▸ **ABOUT THIS EXERCISE**
Beginning with the line that holds "Screenshot is 274x2576." in the data below, give again every line through the one that holds "Alkoholfrei (45, 1584)", exactly as written.

▸ **DATA FOR REVIEW**

------------------------------------

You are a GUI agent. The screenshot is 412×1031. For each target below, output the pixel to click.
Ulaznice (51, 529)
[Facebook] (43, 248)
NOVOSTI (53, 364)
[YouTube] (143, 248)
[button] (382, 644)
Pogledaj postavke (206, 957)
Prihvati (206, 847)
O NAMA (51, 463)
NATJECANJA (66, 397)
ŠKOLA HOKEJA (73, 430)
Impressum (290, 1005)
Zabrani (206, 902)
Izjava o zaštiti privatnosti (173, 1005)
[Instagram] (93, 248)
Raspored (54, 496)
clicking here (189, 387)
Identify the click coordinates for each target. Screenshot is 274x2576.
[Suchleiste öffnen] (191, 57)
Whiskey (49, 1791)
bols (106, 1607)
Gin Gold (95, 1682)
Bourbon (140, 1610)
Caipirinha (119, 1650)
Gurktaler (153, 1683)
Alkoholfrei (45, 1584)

------------------------------------

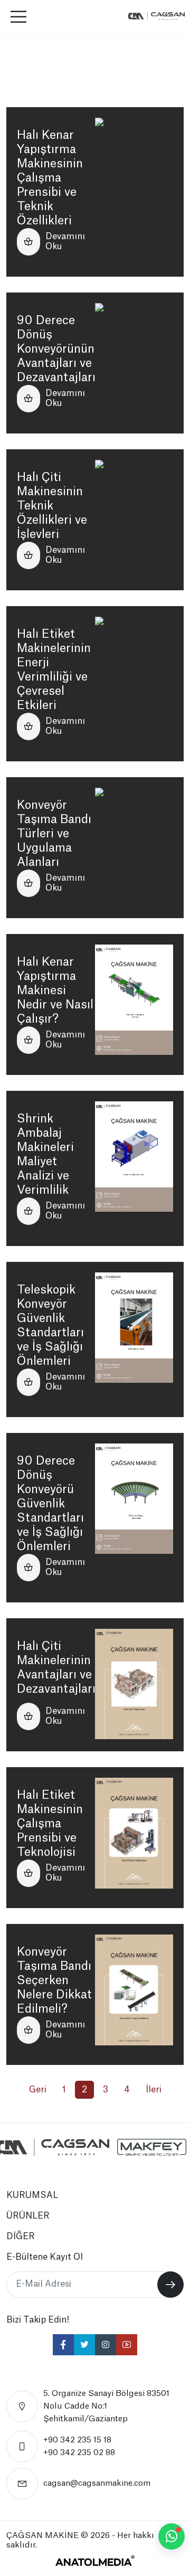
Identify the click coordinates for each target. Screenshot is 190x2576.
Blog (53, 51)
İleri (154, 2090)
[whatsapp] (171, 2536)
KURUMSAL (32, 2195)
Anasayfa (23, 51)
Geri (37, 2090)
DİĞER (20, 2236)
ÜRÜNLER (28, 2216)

------------------------------------

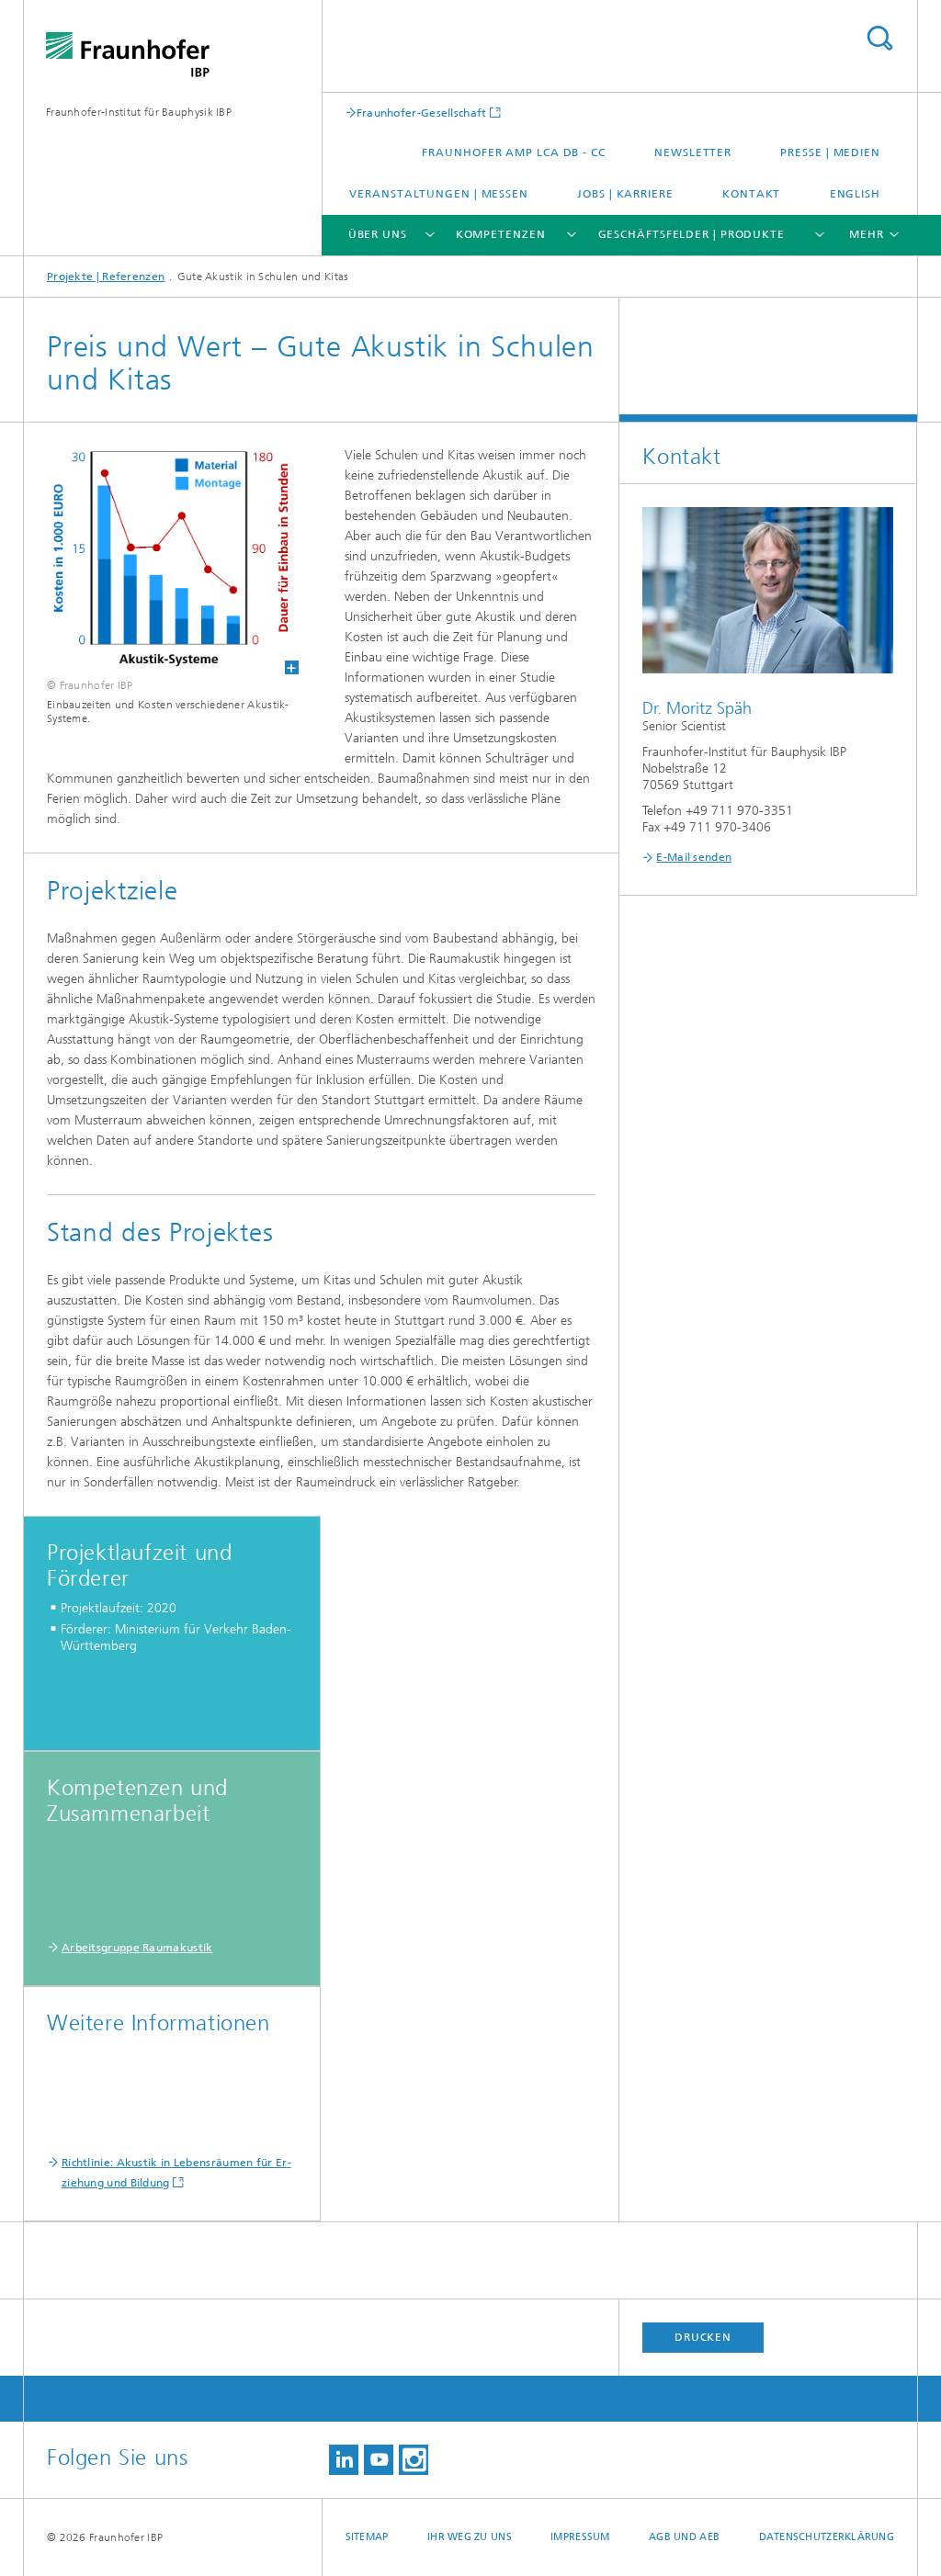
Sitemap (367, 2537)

------------------------------------

▸ **EXERCISE RESULT**
Identify the click coordinates for each target. Screenshot is 274x2576.
[Suchleiste öffnen] (191, 57)
Whiskey (49, 1791)
bols (106, 1607)
Gin Gold (95, 1682)
Bourbon (140, 1610)
Caipirinha (119, 1650)
Gurktaler (153, 1683)
Alkoholfrei (45, 1584)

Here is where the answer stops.